In many industrial domains, full automation remains either technically infeasible, economically impractical, or too rigid to accommodate the diversity of real-world tasks and objects. In such contexts, cobots provide an attractive alternative, enabling flexible human–robot collaboration in which human adaptability and dexterity complement robotic precision and endurance.
The Robo-Gym at SUPSI, developed and coordinated by the ARM Lab (Automation, Robotics and Machines Laboratory), was established within the EU project Fluently as a hub for interactive human-robot training. As the facility’s coordinator and principal developer, the ARM Lab introduced a speech-based, multimodal interaction platform that breaks free from rigid programming while remaining robust in noisy factory environments. The platform unites three devices in one smart interface: RealWear Navigator 500 (100 dB noise-cancelled voice + assisted-reality guidance); H-Fluently (mobile with on-device ASR – Automatic Speech Recognition and MSE – Mental State Evaluation, privacy-preserving); R-Fluently (PC hosting containerized AI modules: NLU- Natural Language Understanding, HTN – Hierarchical Task Network planning and Artificial Vision). Communication across the system relies on WebRTC for low-latency audio streaming, MQTT for device messaging, and ROS2 for inter-module communication.
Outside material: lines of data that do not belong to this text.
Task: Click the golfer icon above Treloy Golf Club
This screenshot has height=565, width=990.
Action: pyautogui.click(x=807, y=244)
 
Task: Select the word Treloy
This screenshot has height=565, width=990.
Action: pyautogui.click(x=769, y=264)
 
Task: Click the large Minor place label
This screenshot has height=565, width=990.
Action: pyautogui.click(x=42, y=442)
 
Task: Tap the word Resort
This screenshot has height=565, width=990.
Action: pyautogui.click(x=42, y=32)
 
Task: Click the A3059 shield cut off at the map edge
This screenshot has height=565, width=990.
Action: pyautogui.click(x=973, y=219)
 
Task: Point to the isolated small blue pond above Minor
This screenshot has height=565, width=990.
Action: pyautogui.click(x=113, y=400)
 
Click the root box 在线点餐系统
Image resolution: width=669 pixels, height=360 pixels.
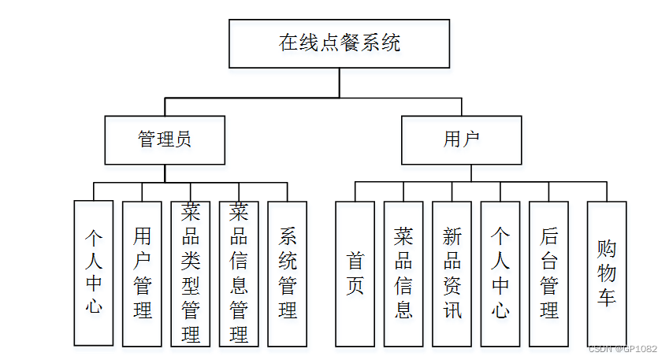[x=340, y=43]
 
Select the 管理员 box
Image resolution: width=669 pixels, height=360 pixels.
[x=165, y=140]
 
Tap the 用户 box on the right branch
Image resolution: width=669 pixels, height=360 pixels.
[x=461, y=140]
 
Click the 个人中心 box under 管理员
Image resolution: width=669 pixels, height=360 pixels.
[x=93, y=273]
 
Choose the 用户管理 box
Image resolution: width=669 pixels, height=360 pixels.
[x=142, y=273]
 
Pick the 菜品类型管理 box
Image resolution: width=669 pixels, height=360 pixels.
[x=190, y=273]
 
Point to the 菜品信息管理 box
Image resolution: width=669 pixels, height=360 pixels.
[x=239, y=273]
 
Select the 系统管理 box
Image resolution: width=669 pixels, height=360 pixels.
[x=287, y=273]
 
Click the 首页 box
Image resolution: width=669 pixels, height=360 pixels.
[x=355, y=273]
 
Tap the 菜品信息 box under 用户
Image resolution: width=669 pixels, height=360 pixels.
[x=403, y=273]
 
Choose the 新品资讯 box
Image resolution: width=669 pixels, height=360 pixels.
[x=452, y=273]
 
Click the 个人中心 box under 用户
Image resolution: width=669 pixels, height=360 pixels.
[x=500, y=273]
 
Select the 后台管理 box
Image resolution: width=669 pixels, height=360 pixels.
[x=548, y=273]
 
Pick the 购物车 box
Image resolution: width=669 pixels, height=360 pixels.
[x=607, y=273]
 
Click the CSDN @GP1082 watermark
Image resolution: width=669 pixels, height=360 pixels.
[x=623, y=349]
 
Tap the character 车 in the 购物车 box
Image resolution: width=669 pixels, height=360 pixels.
[x=607, y=297]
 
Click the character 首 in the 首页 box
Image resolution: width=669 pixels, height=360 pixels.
[x=355, y=261]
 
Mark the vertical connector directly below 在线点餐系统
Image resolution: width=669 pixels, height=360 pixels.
[x=340, y=83]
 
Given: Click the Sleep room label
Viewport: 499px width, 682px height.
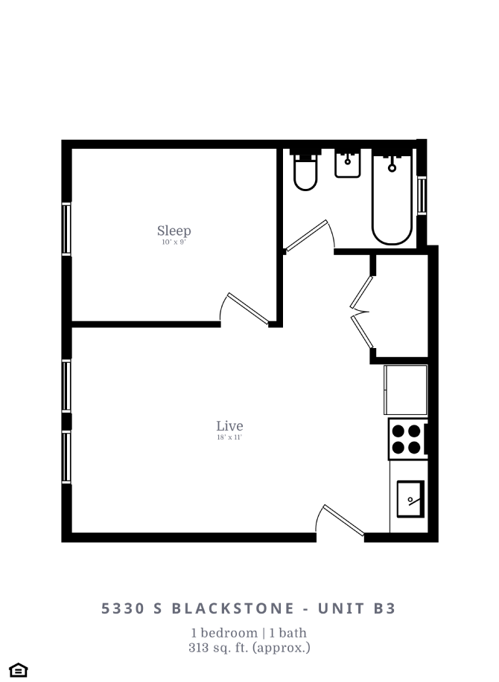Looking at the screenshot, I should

New tasks can be taught through a hybrid approach that combines speech with hand guidance, significantly reducing the learning curve and improving operational efficiency. On R-Fluently, a voice-driven module adjust the robot’s autonomy level, reallocate tasks when needed, and reconfigure the system rapidly for new applications. This makes the system particularly well suited to contexts where partial automation is preferable to full automation. For instance, experimental evaluations conducted in a disassembly workflow revealed a significant drop in programming time for operations like unscrewing, from about 500 s with Teach Pendant programming to 75 s using speech plus hand guidance (85% reduction). While ASR accuracy declined with diverse user accents and noisy environments, falling from about 75 percent under normal conditions to 64 percent at 80 dB noise levels, NLU exhibited remarkable robustness, maintaining accuracies of 86 percent and 81 percent in normal and noisy settings respectively.
This ARM Lab implementation demonstrates that by combining noise-resilient hardware, privacy-preserving speech recognition and high-level semantic understanding, the developed smart interface substantially lowers the barrier for non-expert operators in real-world scenarios while preserving the flexibility needed for effective human–robot teamwork.